Rocky Mountain Section - 69th Annual Meeting - 2017

Paper No. 13-8
Presentation Time: 11:50 AM

MORE THAN ONE WAY TO SHEAR: ACCOMMODATING VARIABLE EXTENSION IN THE NORTHERN BASIN AND RANGE AND EASTERN SNAKE RIVER PLAIN


PARKER, Stuart D., Department of Geosciences, University of Montana, Missoula, MT 59812, stuart.parker@umontana.edu

The eastern Snake River Plain is a critical point at which to study the Yellowstone volcanic system. Dextral shear has been proposed between the Centennial tectonic belt and the eastern Snake River Plain, yet no through-going strike-slip faults have been identified. Deformation features within a thick conglomerate bounding the eastern Snake River Plain highlight a distributed transtensional shear zone likely dating back to the Pliocene.

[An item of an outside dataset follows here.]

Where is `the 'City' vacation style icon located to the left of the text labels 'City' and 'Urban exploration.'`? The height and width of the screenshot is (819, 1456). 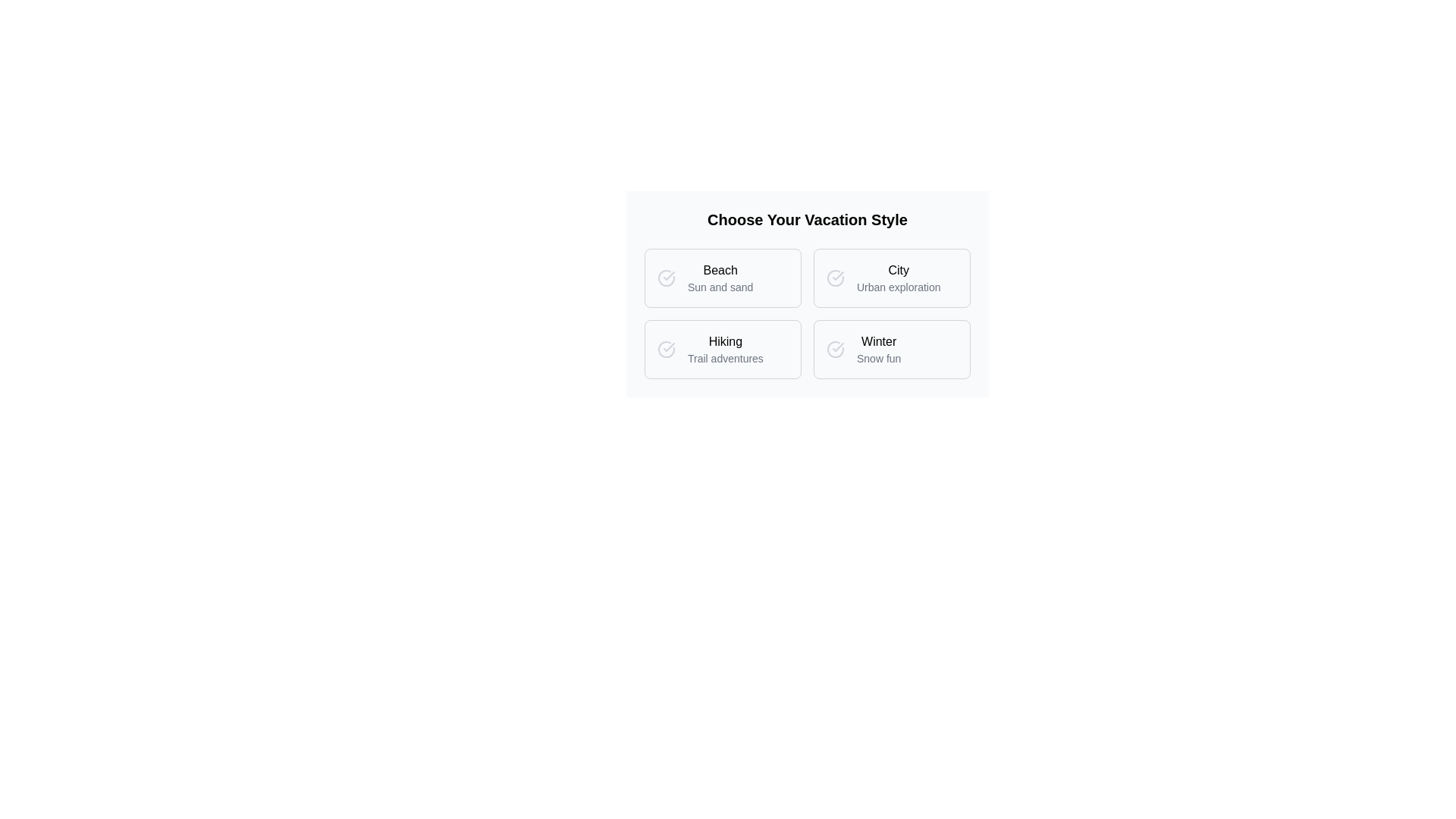 the 'City' vacation style icon located to the left of the text labels 'City' and 'Urban exploration.' is located at coordinates (835, 278).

Strain is distributed across numerous small-scale, high-angle conjugate transtensional faults which loosely lie sub-parallel to the orientation of maximum principal stress (σ1). Anomalously large pressure-solution pits have a preferred sub-horizontal NE/SW orientation, interpreted as representing the σ1 orientation. Distributed strain occurs in a wide (>20 km) yet discrete primary deformation zone, providing field evidence for the Centennial shear zone hypothesis. Kinematic disparities between ductile extension beneath the seismogenic crust of the eastern Snake River Plain and brittle extension in the seismically active Centennial tectonic belt are the preferred driver of dextral shear. Disparities in extension magnitude within the Basin and Range are accommodated as oblique slip along preexisting normal faults within the northern Basin and Range between the eastern Snake River Plain and the Lewis and Clark fault zone. Strain is distributed along numerous small scale, high-angle transtensional faults in weak or relatively undeformed strata. Oblique slip on preexisting normal faults accommodates shear where major basement weaknesses are present. We propose a preliminary kinematic model for the formation of the eastern Snake River Plain and the resultant Centennial shear zone characterized by (1) initial NW/SE sinistral shear, (2) subsequent NE/SW dextral transtensional shear along the boundaries of the plain and finally (3) coupled low magnitude NE/SW extension between the eastern Snake River Plain and the surrounding Basin and Range. This major transtensional system, culminating at the modern Yellowstone caldera, provides a mechanism for the precursory thinning of the crust required by a top down or “Plate” based tectonic model for the eastern Snake River Plain and Yellowstone volcanic system.